Friday 30 October, 2020

Deadly item used in Las Vegas massacre among seized arms headed for Ja

Photo showing the firearms recently intercepted by US agents, via the Jamaica Constabulary Force's Twitter account.

Photo showing the firearms recently intercepted by US agents, via the Jamaica Constabulary Force's Twitter account.

Of the items which were seized in the massive gun and ammunition find at Miami International Airport last month, three items called butt stocks, really ‘bump stocks’, should be of particular concern to Jamaican law enforcement officials.

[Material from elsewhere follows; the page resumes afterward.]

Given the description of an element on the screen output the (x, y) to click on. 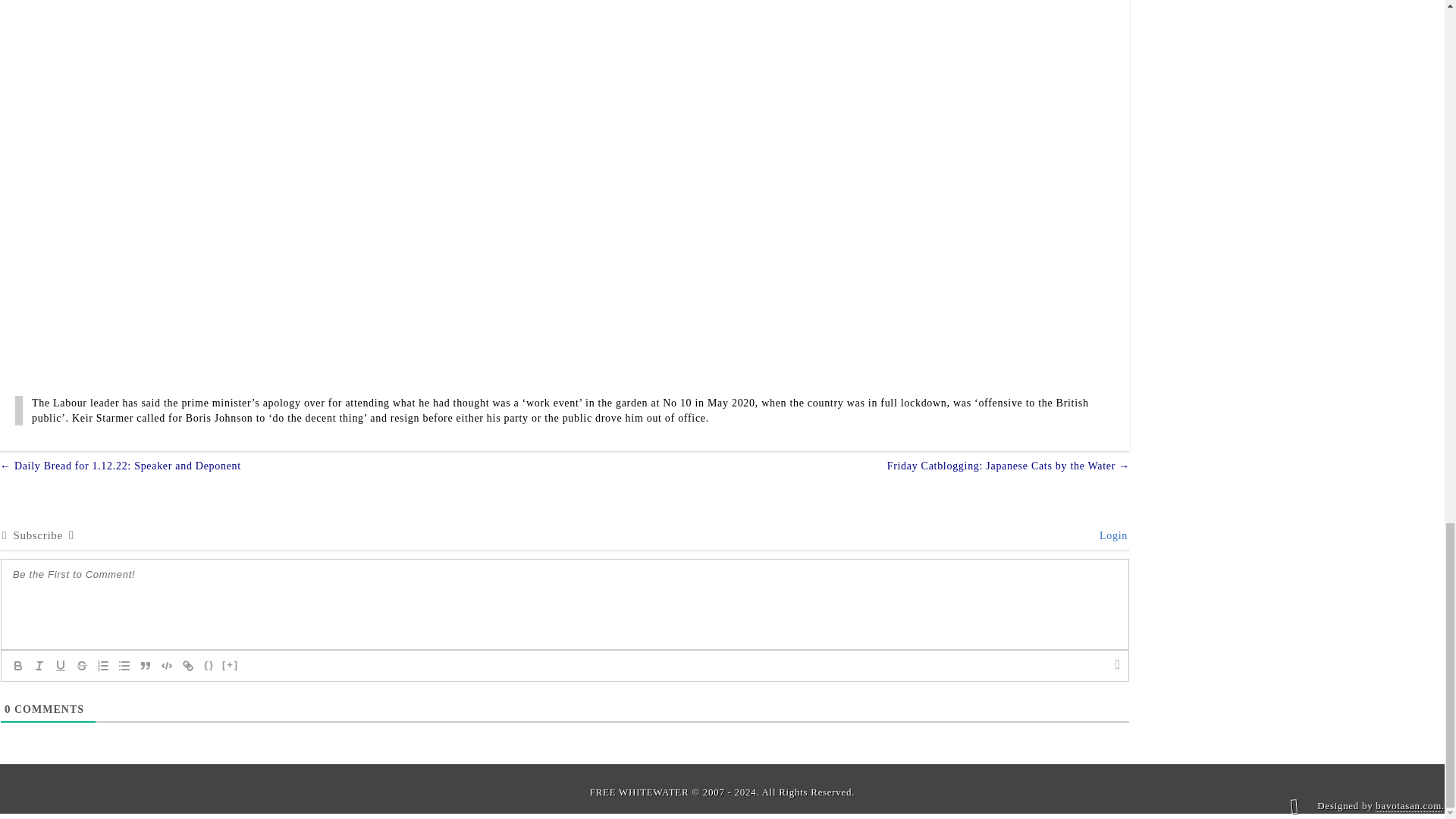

Bump stocks were used by the Las Vegas gunman who shot and killed 59 people and wounded more than 500 others in the US state of Nevada in October. He used the items to convert semi-automatic arms to fully automatic weapons.

A semi-automatic weapon allows a shooter to fire only one round per trigger squeeze, but a bump stock changes that equation, as when fitted to the back of a semi-automatic rifle, replacing the original butt of the weapon, the device assists the shooter by making the finger automatically bump against the trigger.

Mass shootings are now common in the United States, but following the October massacre, there is now a push by some members of the US Congress to pass laws banning bump stocks that can be easily purchased from gun shops in that country.

The other items that were seized in the cache of arms that was destined for Montego Bay, Jamaica, included two rifles, 115 pistols, 139 magazines, 103 rounds of 9mm ammunition, 50 rounds of .357 ammunition, 50 rounds of .45 ammunition, 24 rounds of .40 ammunition, 40 rounds of .223 ammunition, nine handgun back straps, five magazine parts, three pistol grips and weapons parts.

Meanwhile, commenting on the massive arms seizure, National Security Minister, Robert Montague, on Tuesday questioned whether the more than 100 firearms and ammunition that were seized were intended for a declaration of war on the Jamaican state.

His comment came while speaking in the House of Representatives, where he had earlier made a ministerial statement on the now controversial contract to supply some 200 pre-owned motor vehicles to the Jamaica Constabulary Force (JCF).

Of note is that St James is by far the bloodiest of the 14 parishes across the country, with a runaway murder rate that has seen more than 310 lives being snuffed out since January.